-- LISTED RECORDS start --
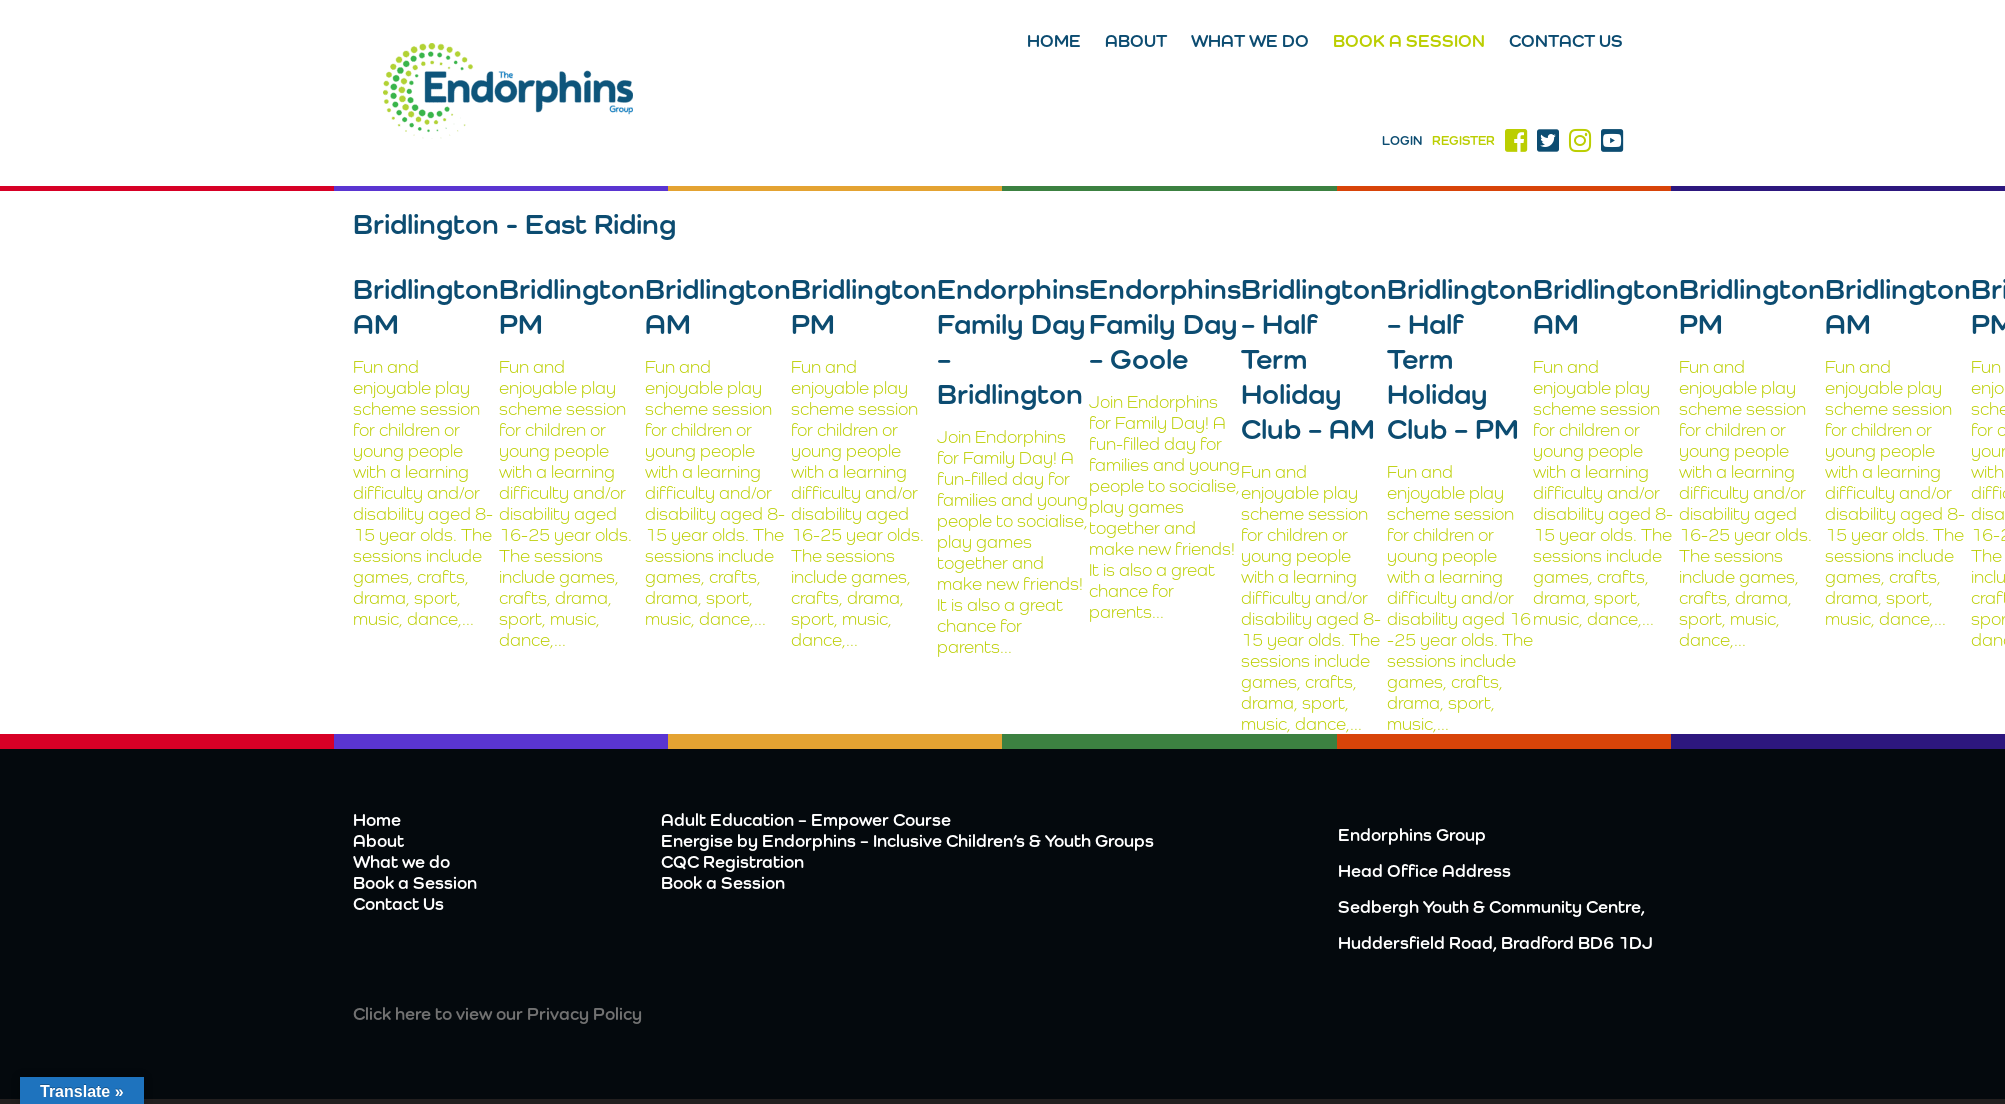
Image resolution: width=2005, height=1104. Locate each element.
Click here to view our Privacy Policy (497, 1013)
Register (1463, 140)
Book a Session (1409, 40)
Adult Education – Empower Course (806, 819)
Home (1054, 40)
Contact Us (1566, 40)
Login (1402, 140)
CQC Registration (732, 861)
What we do (1250, 40)
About (1136, 40)
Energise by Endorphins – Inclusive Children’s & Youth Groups (907, 840)
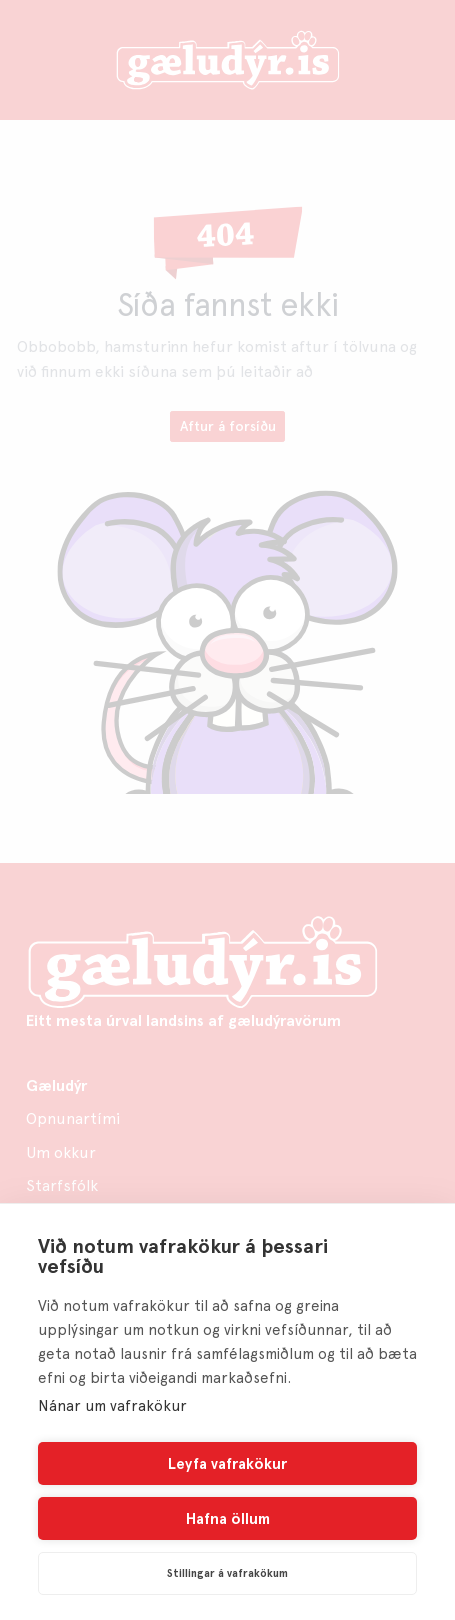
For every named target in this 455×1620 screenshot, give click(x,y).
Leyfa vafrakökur (227, 1464)
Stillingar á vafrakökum (227, 1573)
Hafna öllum (228, 1519)
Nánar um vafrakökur (112, 1406)
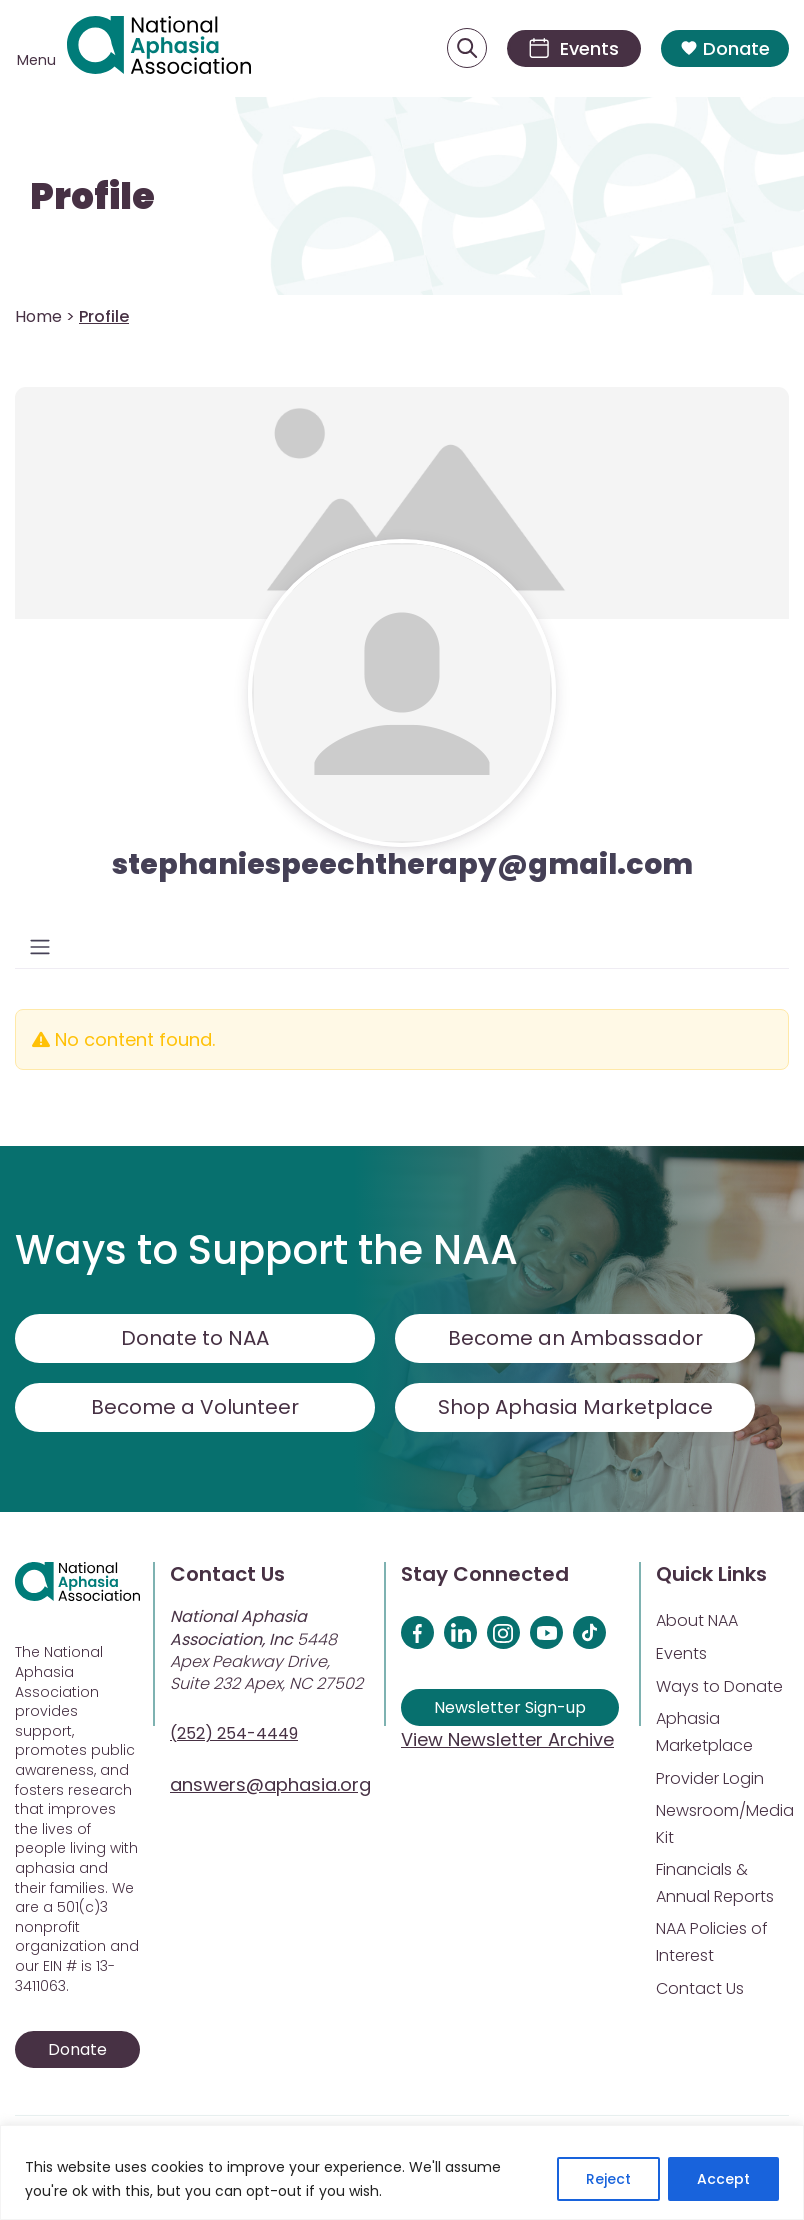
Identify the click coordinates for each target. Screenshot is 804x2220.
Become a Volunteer (195, 1407)
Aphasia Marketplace (704, 1732)
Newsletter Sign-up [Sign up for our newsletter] (510, 1707)
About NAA (697, 1620)
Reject (608, 2179)
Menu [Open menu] (36, 60)
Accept (723, 2179)
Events (681, 1653)
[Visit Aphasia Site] (159, 48)
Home (38, 316)
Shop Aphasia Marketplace (575, 1407)
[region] (402, 2172)
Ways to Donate (719, 1686)
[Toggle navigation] (40, 947)
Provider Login (710, 1778)
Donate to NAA (195, 1338)
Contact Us (700, 1988)
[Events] (574, 48)
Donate (725, 48)
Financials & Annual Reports (715, 1883)
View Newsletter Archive (507, 1739)
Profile (92, 196)
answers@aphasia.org (270, 1784)
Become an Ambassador (575, 1338)
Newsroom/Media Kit (725, 1824)
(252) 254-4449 (234, 1733)
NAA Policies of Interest (712, 1942)
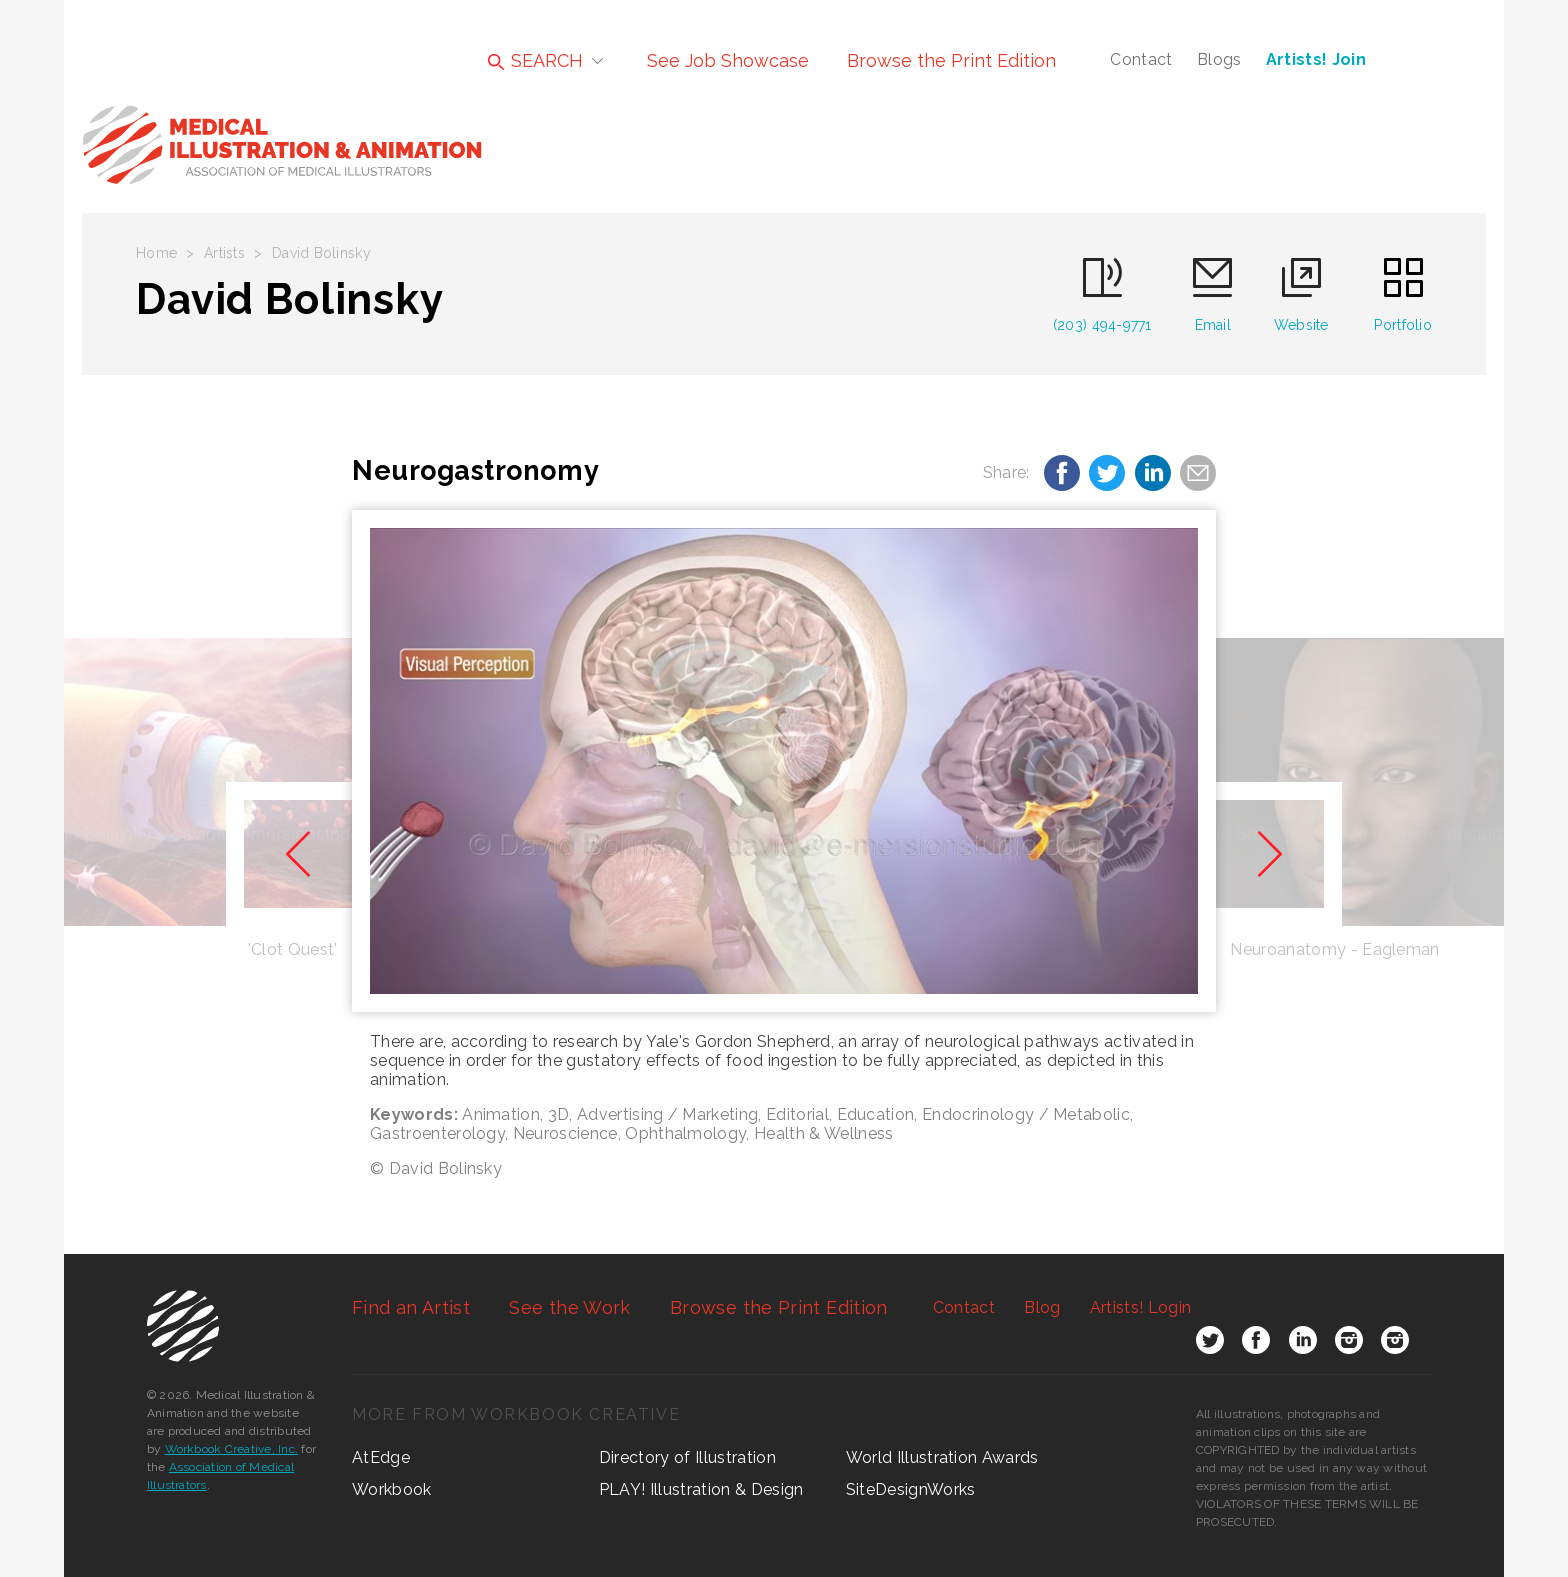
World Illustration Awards (942, 1457)
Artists (224, 253)
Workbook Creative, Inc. (232, 1449)
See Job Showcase (728, 60)
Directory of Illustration (687, 1457)
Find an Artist (411, 1307)
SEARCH (535, 60)
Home (156, 253)
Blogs (1219, 59)
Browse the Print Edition (951, 60)
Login (1140, 1307)
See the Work (569, 1307)
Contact (1141, 59)
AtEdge (381, 1457)
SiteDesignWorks (911, 1489)
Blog (1042, 1307)
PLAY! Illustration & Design (701, 1489)
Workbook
-- LISTED RECORDS end --
- _THE PROBLEM_
Rewrite every row, changing "Home" to "Start" and keeping everything else the same. Leave the pictures out.

- _FULL SOLUTION_
Image resolution: width=2005, height=1104. Locate each element.
Click here to view our Privacy Policy (497, 1013)
Register (1463, 140)
Book a Session (1409, 40)
Adult Education – Empower Course (806, 819)
Start (1054, 40)
Contact Us (1566, 40)
Login (1402, 140)
CQC Registration (732, 861)
What we do (1250, 40)
About (1136, 40)
Energise by Endorphins – Inclusive Children’s & Youth Groups (907, 840)
For every named target in this 455×1620 screenshot, give click(x,y).
Leyfa vafrakökur (227, 1464)
Stillingar á vafrakökum (227, 1573)
Hafna öllum (228, 1519)
Nánar um vafrakökur (112, 1406)
Identify the click coordinates for each target. Screenshot is 804x2220.
Become a Volunteer (195, 1407)
Aphasia Marketplace (704, 1732)
Newsletter Sign-up [Sign up for our newsletter] (510, 1707)
About NAA (697, 1620)
Reject (608, 2179)
Menu [Open menu] (36, 60)
Accept (723, 2179)
Events (681, 1653)
[Visit Aphasia Site] (159, 48)
Start (38, 316)
Shop Aphasia Marketplace (575, 1407)
[region] (402, 2172)
Ways to Donate (719, 1686)
[Toggle navigation] (40, 947)
Provider Login (710, 1778)
Donate to NAA (195, 1338)
Contact Us (700, 1988)
[Events] (574, 48)
Donate (725, 48)
Financials & Annual Reports (715, 1883)
View Newsletter Archive (507, 1739)
Profile (92, 196)
answers@aphasia.org (270, 1784)
Become an Ambassador (575, 1338)
Newsroom/Media Kit (725, 1824)
(252) 254-4449 (234, 1733)
NAA Policies of Interest (712, 1942)
World Illustration Awards (942, 1457)
Artists (224, 253)
Workbook Creative, Inc. (232, 1449)
See Job Showcase (728, 60)
Directory of Illustration (687, 1457)
Find an Artist (411, 1307)
SEARCH (535, 60)
Start (156, 253)
Blogs (1219, 59)
Browse the Print Edition (951, 60)
Login (1140, 1307)
See the Work (569, 1307)
Contact (1141, 59)
AtEdge (381, 1457)
SiteDesignWorks (911, 1489)
Blog (1042, 1307)
PLAY! Illustration & Design (701, 1489)
Workbook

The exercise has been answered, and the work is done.